§ Listed records:

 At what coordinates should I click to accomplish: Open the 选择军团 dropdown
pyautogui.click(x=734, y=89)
...
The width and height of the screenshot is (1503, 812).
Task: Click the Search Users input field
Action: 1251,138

§ Written task: Repeat word for word the lines starting with the line containing "At what coordinates" and going on through the line containing "pyautogui.click(x=734, y=89)".

§ Task response:
 At what coordinates should I click to accomplish: Open the 选择军团 dropdown
pyautogui.click(x=734, y=89)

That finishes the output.